Si, una generazione di scrittori che ha tracciato lungo la metafora dell’esodo il bisogno di redenzione. E la letteratura serve a decodificare la metafora e a riempirla di contenuti fondamentali e universali con trasporto personale. Il quinto evangelio potrebbe essere definito il manifesto di una letteratura che ha in sé la comprensione e l’attesa dell’esodo, la poetica e la francescana memoria della pazienza. Già, l’esodo è l’esplorazione di un viaggio che prioritariamente si concede a Mosè, poi a Cristo, poi al dubbio, poi al tradimento e alla fine c’è un attraversamento francescano.
La ricerca della terra promessa è sostanzialmente l’andare verso. Il viaggio già in sé rappresenta il cerchio della memoria. Perché appunto di memoria si tratta questo andare verso che raccoglie il venire da. È un costante pellegrinaggio che ci porta sempre oltre. In realtà Pomilio si addentra in quelle “nostre radici più profonde ed invisibili” che appartengono al popolo della cristianità. Anche se, come scrive Francesco Grisi in un saggio su Pomilio, “l’uomo rimane solo nella sua tristezza accorata che invade lenta come un fiume che cammina largo verso la foce. E questa problematica si lega religiosamente ai valori morali…”.

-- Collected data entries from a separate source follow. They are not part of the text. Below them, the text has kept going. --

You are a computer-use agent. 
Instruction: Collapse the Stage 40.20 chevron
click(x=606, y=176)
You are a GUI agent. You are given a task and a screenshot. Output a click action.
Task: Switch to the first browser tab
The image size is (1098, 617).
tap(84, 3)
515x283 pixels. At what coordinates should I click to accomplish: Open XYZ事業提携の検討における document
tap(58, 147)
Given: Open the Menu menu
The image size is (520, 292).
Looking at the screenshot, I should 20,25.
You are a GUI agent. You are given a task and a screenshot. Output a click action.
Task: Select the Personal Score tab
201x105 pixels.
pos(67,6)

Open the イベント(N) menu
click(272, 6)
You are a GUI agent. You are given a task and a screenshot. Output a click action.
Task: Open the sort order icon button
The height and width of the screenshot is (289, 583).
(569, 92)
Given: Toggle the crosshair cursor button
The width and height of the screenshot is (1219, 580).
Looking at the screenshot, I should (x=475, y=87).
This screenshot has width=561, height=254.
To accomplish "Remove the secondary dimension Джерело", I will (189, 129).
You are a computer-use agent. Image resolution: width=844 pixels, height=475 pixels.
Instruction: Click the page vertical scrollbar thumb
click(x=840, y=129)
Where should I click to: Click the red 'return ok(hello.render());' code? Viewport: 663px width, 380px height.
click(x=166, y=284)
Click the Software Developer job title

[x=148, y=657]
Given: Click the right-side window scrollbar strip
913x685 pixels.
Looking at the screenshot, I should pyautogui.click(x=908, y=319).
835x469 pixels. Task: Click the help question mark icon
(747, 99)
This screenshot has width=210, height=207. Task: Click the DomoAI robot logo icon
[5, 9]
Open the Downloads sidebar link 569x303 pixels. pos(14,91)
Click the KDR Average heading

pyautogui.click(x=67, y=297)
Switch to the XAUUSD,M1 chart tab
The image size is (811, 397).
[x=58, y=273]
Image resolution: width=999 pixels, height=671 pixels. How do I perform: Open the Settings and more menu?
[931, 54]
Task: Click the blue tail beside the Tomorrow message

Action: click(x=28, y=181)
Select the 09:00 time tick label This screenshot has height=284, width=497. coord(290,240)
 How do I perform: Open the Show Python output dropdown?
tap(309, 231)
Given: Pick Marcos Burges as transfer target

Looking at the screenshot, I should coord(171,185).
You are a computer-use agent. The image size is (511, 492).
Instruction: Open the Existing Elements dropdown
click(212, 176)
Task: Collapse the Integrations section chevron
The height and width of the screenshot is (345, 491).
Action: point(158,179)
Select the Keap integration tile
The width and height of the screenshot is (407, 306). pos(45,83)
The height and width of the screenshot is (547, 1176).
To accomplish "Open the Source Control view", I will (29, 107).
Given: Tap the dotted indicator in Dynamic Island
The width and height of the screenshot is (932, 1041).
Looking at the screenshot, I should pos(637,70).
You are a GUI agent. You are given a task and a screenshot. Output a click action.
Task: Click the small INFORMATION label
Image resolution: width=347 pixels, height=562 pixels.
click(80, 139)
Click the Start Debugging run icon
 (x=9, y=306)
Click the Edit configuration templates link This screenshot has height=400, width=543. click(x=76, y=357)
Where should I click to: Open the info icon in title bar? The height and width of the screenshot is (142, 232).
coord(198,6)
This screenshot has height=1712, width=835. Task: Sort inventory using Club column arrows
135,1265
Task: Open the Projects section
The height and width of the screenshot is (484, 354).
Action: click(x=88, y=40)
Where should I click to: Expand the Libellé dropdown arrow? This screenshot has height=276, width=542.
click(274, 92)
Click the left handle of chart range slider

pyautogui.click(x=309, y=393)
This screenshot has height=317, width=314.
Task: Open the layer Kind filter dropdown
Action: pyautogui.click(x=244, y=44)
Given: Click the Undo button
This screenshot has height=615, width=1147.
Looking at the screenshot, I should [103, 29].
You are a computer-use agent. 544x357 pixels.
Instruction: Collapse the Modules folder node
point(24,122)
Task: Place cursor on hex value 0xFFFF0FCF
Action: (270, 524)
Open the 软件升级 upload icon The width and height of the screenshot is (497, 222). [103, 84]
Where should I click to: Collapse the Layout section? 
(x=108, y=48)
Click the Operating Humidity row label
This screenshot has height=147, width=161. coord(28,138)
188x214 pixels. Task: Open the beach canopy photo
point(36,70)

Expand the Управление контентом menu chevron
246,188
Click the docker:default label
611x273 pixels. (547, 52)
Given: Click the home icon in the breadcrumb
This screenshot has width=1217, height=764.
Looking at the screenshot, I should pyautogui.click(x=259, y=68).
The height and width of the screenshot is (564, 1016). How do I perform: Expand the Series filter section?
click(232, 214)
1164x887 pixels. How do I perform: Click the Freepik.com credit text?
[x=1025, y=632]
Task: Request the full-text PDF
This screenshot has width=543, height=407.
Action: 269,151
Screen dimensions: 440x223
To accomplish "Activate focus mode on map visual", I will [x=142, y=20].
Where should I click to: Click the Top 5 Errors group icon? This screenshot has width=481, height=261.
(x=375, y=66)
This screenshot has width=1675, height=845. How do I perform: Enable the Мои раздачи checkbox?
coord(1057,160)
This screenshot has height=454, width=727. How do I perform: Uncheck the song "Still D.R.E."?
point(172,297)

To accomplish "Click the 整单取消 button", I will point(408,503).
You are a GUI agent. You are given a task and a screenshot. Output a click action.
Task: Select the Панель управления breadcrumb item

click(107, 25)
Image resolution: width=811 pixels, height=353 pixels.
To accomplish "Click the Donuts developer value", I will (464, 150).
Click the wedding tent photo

Ci sono allegorie che campeggiano e danno senso: “Un uomo andava pellegrino cercando il quinto evangelio. Lo venne a sapere un santo vescovo e, l’affetto d’averlo veduto vecchio e stanco, gli mandò a dire queste parole: ‘Procura d’incontrare il Cristo e avrai trovato il quinto evangelio’”. È quello che dice il professore Bergin nel romanzo di Pomilio. Appunto il viaggio. Ma in tutti i romanzi di Pomilio c’è la “frase” del dolore ma questo dolore diventa “un sentimento rassicurante”. Così ne Il testimone. Così ne La compromissione. Così in Natale 1883. Così, appunto, in Il quinto evangelio.
In fondo tutto è nel dettato dei versi della “Preghiera al crocifisso” dell’anonimo fiammingo del XV secolo che Pomilio cita. Ecco un passaggio: “Ma ciò che facciamo in parole e opere è l’evangelio che si sta scrivendo”. La promessa, la provvidenza, il sentimento dell’attesa che si fa speranza e poi riconciliazione. Il divino nella giustizia che coniuga fede e cultura.
È una letteratura, quella di Pomilio, che ritrova così il suo essere in un tempo lungo che è tempo della Misericordia e della Passione. È uno scrittore di quella letteratura della Provvidenza che segna un tracciato preciso e indelebile nel contesto del nostro Novecento. Non solo scrittore cattolico. Soprattutto scrittore della testimonianza. Era nato nel 1921. In Abruzzo. La morte, a Napoli 1990.